DESPIECE: Perfiles del ludópata

El ludópata presenta, en general, los rasgos psicológicos de un individuo que carece de estabilidad emocional y que se muestra incapaz de alcanzar un estado de madurez para afrontar por sí solo la vida cotidiana. Desarrolla sentimientos mágicos propios de la infancia como una válvula de escape que le permite evadirse de una realidad que le angustia. Las personas afectadas por esta patología pueden llegar a sufrir los síntomas propios de un síndrome de abstinencia, como diarreas, vómitos, cefaleas e incluso tentativas de suicidio.

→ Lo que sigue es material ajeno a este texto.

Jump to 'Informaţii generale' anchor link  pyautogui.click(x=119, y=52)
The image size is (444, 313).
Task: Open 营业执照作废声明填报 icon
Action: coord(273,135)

Dentro de la amplia gama de personalidades que compone el heterogéneo grupo de los jugadores compulsivos, cabe destacar los tres perfiles tipo más frecuentes. El primero es el constituido por mujeres de edad avanzada que comienzan a jugar por el sentimiento de frustración generado cuando ven que sus hijos ya no necesitan su ayuda y son capaces de valerse por sí mismos. Además, también suelen quejarse de falta de atención por parte de su cónyuge. Los premios obtenidos le sirven para sentirse útil y adquirir notoriedad. Es un grupo de ludópatas cuyo número ha ido aumentando progresivamente en los últimos años.

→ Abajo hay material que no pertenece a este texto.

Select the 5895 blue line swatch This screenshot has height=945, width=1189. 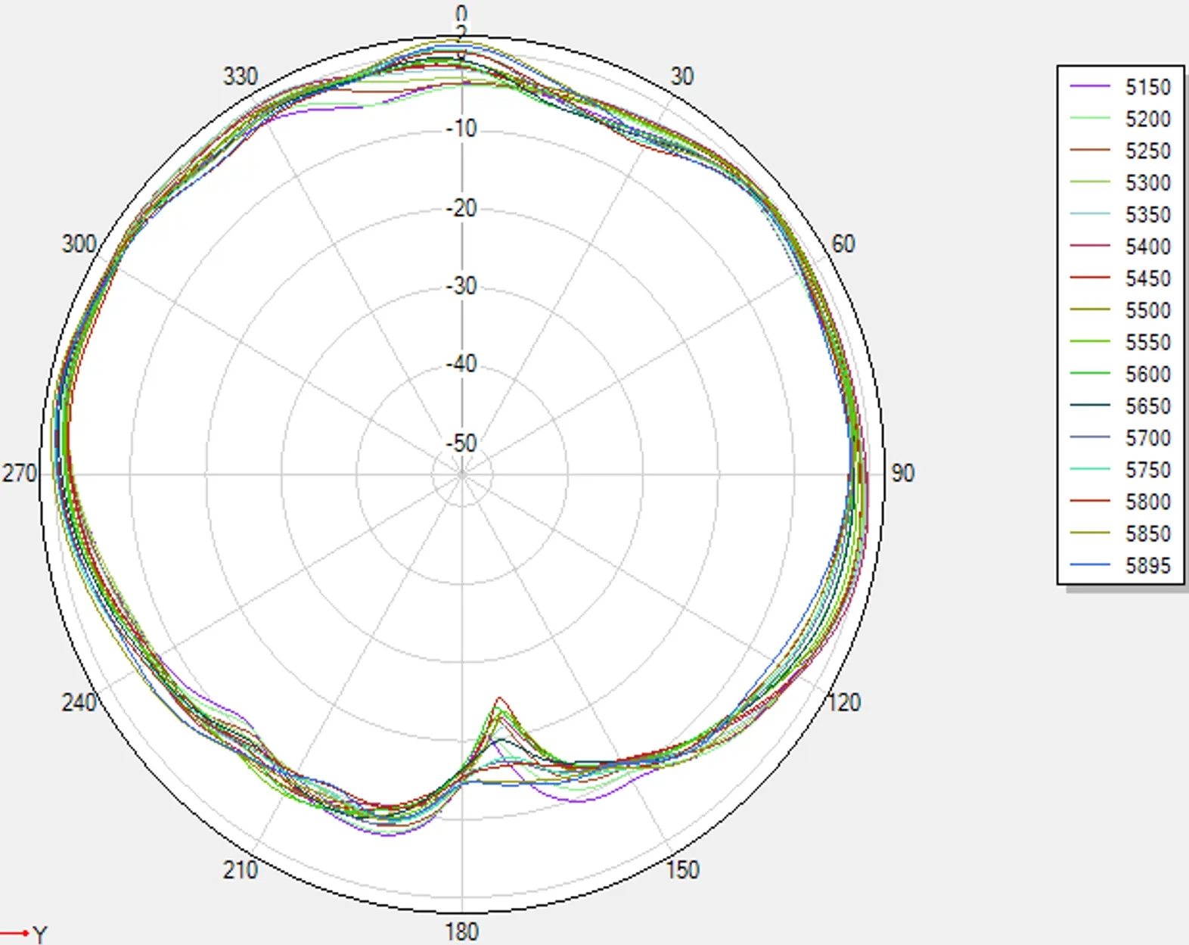(1090, 565)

Otro tipo de perfil está protagonizado por varones con edades comprendidas entre los treinta y los cuarentaicinco años, con profesiones poco cualificadas, que se refugian en el juego como una forma de alimentar sus propias fantasías. Unas fantasías que suelen ir encaminadas a la utilización de hipotéticas ganancias para la adquisición de productos inasequibles para él, dados sus reducidos ingresos, con los que pretende obsequiar a su familia. La edad media de los integrantes de este colectivo se ha ido reduciendo paulatinamente.

Un último perfil tipo de ludópatas estaría integrado por jóvenes que incluso en numerosas ocasiones no han alcanzado la mayoría de edad. Suelen ser individuos incapaces de desarrollar una personalidad propia que muchas veces se inician en esta problemática a través de la utilización de consolas y videojuegos. Posteriormente, comienzan a jugar a máquinas tragaperras con la esperanza de obtener un premio con el que destacar dentro de un grupo de amigos y de esta forma reivindicar un espacio propio dentro de su entorno.